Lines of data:
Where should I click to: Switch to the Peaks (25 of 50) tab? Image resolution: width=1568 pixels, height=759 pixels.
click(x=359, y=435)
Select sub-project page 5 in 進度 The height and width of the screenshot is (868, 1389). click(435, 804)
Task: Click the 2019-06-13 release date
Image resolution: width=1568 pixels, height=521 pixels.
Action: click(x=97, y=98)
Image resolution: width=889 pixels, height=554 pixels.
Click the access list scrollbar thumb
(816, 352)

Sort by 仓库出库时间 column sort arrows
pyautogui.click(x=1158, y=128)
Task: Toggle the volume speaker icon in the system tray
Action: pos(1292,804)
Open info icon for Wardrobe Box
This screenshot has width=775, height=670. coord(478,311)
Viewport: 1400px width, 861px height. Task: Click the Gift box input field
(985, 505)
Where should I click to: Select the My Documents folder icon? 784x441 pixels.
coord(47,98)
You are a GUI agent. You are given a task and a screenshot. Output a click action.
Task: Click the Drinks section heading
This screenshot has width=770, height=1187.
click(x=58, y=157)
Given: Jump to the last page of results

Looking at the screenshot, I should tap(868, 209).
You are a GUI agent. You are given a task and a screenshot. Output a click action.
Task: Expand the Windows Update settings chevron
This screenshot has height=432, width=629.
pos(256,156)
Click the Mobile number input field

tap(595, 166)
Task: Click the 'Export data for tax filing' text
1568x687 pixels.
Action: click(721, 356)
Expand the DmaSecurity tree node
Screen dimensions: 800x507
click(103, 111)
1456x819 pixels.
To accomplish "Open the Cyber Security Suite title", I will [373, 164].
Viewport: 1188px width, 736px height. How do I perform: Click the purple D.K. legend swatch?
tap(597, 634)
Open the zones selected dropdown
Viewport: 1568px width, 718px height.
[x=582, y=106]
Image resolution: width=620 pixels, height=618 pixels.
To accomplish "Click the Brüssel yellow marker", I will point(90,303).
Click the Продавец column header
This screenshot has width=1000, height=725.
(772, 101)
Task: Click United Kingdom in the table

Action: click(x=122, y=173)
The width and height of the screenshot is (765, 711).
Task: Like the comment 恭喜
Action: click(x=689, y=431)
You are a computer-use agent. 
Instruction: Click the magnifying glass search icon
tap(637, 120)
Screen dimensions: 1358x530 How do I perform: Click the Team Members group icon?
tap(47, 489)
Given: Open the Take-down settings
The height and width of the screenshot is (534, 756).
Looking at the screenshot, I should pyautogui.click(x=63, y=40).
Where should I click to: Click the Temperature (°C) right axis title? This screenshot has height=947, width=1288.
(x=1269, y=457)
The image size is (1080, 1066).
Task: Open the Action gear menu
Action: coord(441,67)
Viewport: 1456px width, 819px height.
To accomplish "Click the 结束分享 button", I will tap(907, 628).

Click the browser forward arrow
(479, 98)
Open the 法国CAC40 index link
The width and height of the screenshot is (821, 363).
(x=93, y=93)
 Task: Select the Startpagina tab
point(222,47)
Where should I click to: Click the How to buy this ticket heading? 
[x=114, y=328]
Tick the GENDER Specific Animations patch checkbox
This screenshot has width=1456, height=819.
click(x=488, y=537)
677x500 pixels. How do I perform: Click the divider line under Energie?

> Exercise details: From the entries above, extract each line that contains the word "Expand".

> Full answer:
Task: Expand the Windows Update settings chevron
Expand the DmaSecurity tree node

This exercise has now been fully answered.